------ Kutipan Sumber
Ada dua isu besar pada masa pemerintahan Jokowi-Maaruf di bidang ekonomi. Pertama, Presiden Jokowi masih tetap bersikukuh ingin mencapai tingkat pertumbuhan ekonomi 7 persen. Meskipun dalam masa pemerintahannya yang pertama rata-rata tingkat pertumbuhan ekonomi berkisar di angka 5 persenan.
Isu yang kedua adalah soal pengembangan Sumber Daya Manusia (SDM). Dalam masa pemerintahannya yang kedua ini, Presiden Jokowi mengatakan akan berfokus pada pengembangan SDM setelah pada periode pertama sukses dengan pembangunan infrastruktur.
Keduanya sebenarnya bisa disatukan dalam sebuah kebijakan strategis. Maksudnya adalah pertumbuhan ekonomi 7 persen bisa dicapai dengan mengandalkan SDM. Hanya saja memang dibutuhkan perubahan paradigma dan landasan pikir atau teoritik dari teori pertumbuhan ekonomi yang dipakai sebagai landasan kebijakan pemerintah.
Pendekatan Neo-Klasik
Selama ini, termasuk pada periode pertama pemerintahn Pak Jokowi, pendekatan atau paradigma atau teori pertumbuhan ekonomi yang dipakai adalah teori pertumbuhan ekonomi neo-klasik. Inti model atau teori pertumbuhan ekonomi neo-klasik adalah mengandalkan inestasi. Investasi tersebut akan digunakan untuk membiayai modal fisik seperti infrastruktur dan prasarana serta sarana lain yang swasta tidak tertarik membangun akan tetapi dampaknya sangat besar bagi perekonomian.
Darimanakah dana untuk investasi tersebut? Dalam model neo-klasik, dananya berasal dari tabungan serta sumber lain dari dalam negeri. Akan tetapi untuk Indonesia selalu ada kekurangan tabungan dan sumber dana dari dalam negeri yang bisa digunakan untuk investasi atau ada gap antara tabungan dan sumber dana dari dalam negeri dengan investasi atau Saving-Investment Gap (S-I Gap).
Lalu darimanakah gap atau celah itu ditutup? Ada beberapa alternatif yang berasal dari luar negeri. Pertama, dengan utang luar negeri. Utang luar negeri Indonesia secara kumulatif sampai Agustus 2019 mencapai Rp 5.569 trilyun. Namun utang ini masih dalam batas aman karena rasio terhadap PDB adalah 29,8 persen dari batas maksimum 60 persen. Akan tetapi memang utang luar negeri ini sumber yang bisa dipakai tetapi pada periode berikutnya akan menjadi beban karena harus mengembalikan bunga dan cicilan.
------------
------ Data Tersedia
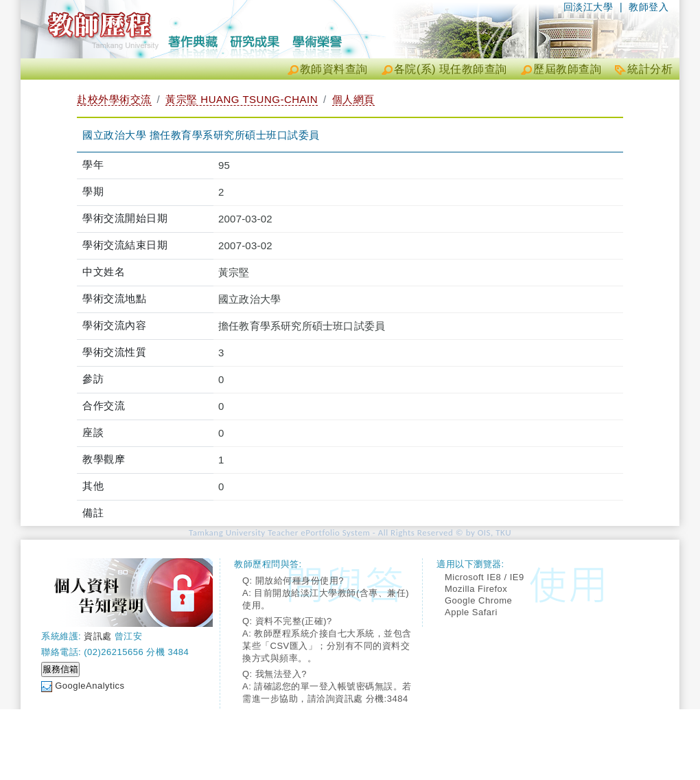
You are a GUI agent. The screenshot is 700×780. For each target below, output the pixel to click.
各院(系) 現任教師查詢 (450, 69)
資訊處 (97, 636)
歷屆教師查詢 (567, 69)
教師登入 (649, 7)
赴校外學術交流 (114, 99)
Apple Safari (471, 612)
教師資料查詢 (334, 69)
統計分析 (650, 69)
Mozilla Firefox (476, 588)
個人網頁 (353, 99)
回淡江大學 (588, 7)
------------
Perintah 1 -> Ketik ulang tanpa perubahan bagian kutipan tentang pertumbuhan ekonomi di atas, mulai dari kata "Isu yang kedua" dan berhenti setelah kata "dengan pembangunan infrastruktur.".
Perintah 2 -> Berdasarkan kutipan tentang pertumbuhan ekonomi di atas, berapa rasio utang luar negeri Indonesia terhadap PDB?

Hasil Tugas 1 ->
Isu yang kedua adalah soal pengembangan Sumber Daya Manusia (SDM). Dalam masa pemerintahannya yang kedua ini, Presiden Jokowi mengatakan akan berfokus pada pengembangan SDM setelah pada periode pertama sukses dengan pembangunan infrastruktur.

Hasil Tugas 2 -> 29,8 persen